Is DPO Superior to PPO for LLM Alignment? A Comprehensive Study

Shusheng Xu,Wei Fu,Jiaxuan Gao,Wenjie Ye,Weilin Liu,Zhiyu Mei,Guangju Wang,Chao Yu,Yi Wu
2024-10-10
Abstract:Reinforcement Learning from Human Feedback (RLHF) is currently the most widely used method to align large language models (LLMs) with human preferences. Existing RLHF methods can be roughly categorized as either reward-based or reward-free. Novel applications such as ChatGPT and Claude leverage reward-based methods that first learn a reward model and apply actor-critic algorithms, such as Proximal Policy Optimization (PPO). However, in academic benchmarks, state-of-the-art results are often achieved via reward-free methods, such as Direct Preference Optimization (DPO). Is DPO truly superior to PPO? Why does PPO perform poorly on these benchmarks? In this paper, we first conduct both theoretical and empirical studies on the algorithmic properties of DPO and show that DPO may have fundamental limitations. Moreover, we also comprehensively examine PPO and reveal the key factors for the best performances of PPO in fine-tuning LLMs. Finally, we benchmark DPO and PPO across a collection of RLHF testbeds, ranging from dialogue to code generation. Experiment results demonstrate that PPO is able to surpass other alignment methods in all cases and achieve state-of-the-art results in challenging code competitions. Our code is publicly available at <a class="link-external link-https" href="https://github.com/openpsi-project/ReaLHF" rel="external noopener nofollow">this https URL</a>.
Computation and Language
What problem does this paper attempt to address?
The main problem that this paper attempts to solve is to explore whether Direct Preference Optimization (DPO) is superior to Proximal Policy Optimization (PPO) in the field of large language model (LLM) alignment, and why PPO performs poorly in some benchmark tests. Specifically, the paper mainly focuses on the following two questions: 1. **Is DPO really better than PPO?** 2. **Why does PPO perform worse in these benchmark tests?** To solve these problems, the author conducted theoretical and empirical research, analyzed the algorithmic characteristics of DPO and PPO, and revealed the key factors for PPO to achieve the best performance when fine - tuning LLM. Finally, the author verified the performance of these two methods in different tasks through a series of experiments, including dialogue generation and code generation tasks. ### Main Findings - **Theoretical Analysis**: The author points out that DPO may find biased solutions, especially when dealing with out - of - distribution (OOD) data. DPO may take advantage of OOD responses, leading to deviation from the reference strategy. - **Empirical Analysis**: Through experiments on actual preference data sets, the author found that the performance of DPO is affected by the base model and the distribution of preference data.
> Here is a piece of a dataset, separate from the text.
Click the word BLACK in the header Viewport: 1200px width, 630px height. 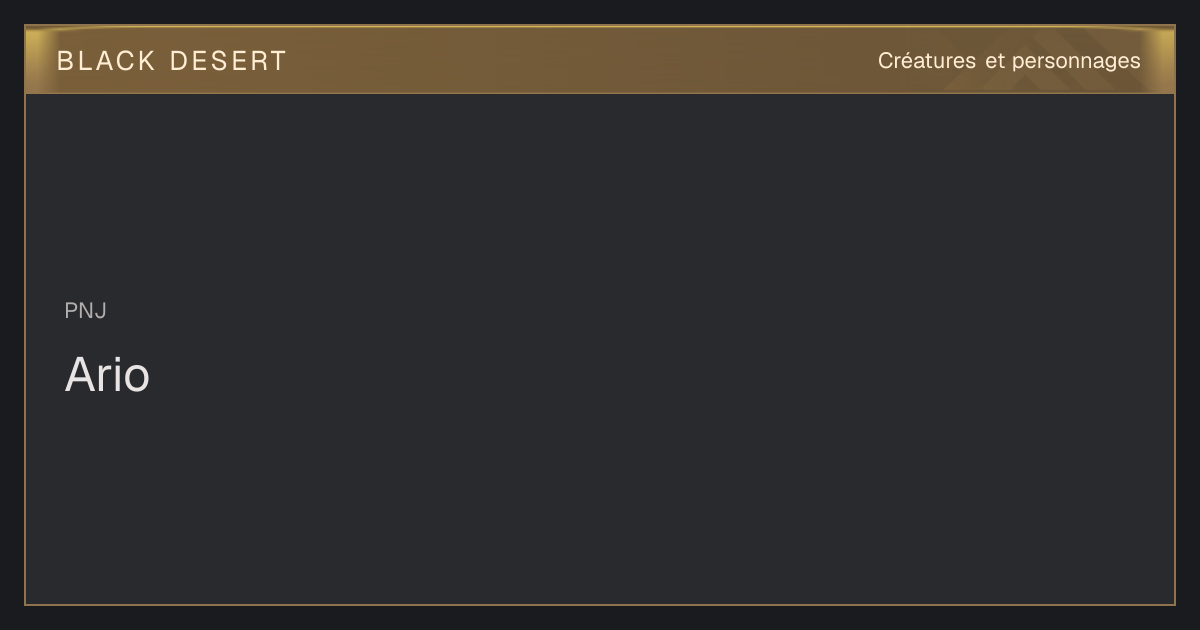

In particular, when the distribution of the preference data set does not match the model output distribution, the performance of DPO will decline significantly. - **Advantages of PPO**: The author found three key factors for PPO's excellent performance in RLHF through ablation experiments: advantage normalization, large batch - size training, and exponential moving average update for the reference model. These techniques enable PPO to outperform other alignment methods in all experiments and reach the state - of - the - art level in the challenging code competition task. ### Conclusion Through theoretical and empirical research, the paper proves the consistent superiority of PPO in various tasks, especially when dealing with complex tasks such as code generation. At the same time, the author also points out the limitations of DPO and proposes suggestions for improving DPO, such as using the iterative DPO method to alleviate the distribution mismatch problem. In summary, this paper not only answers the question of whether DPO is better than PPO, but also deeply explores the advantages and disadvantages of the two methods and provides valuable insights for future research.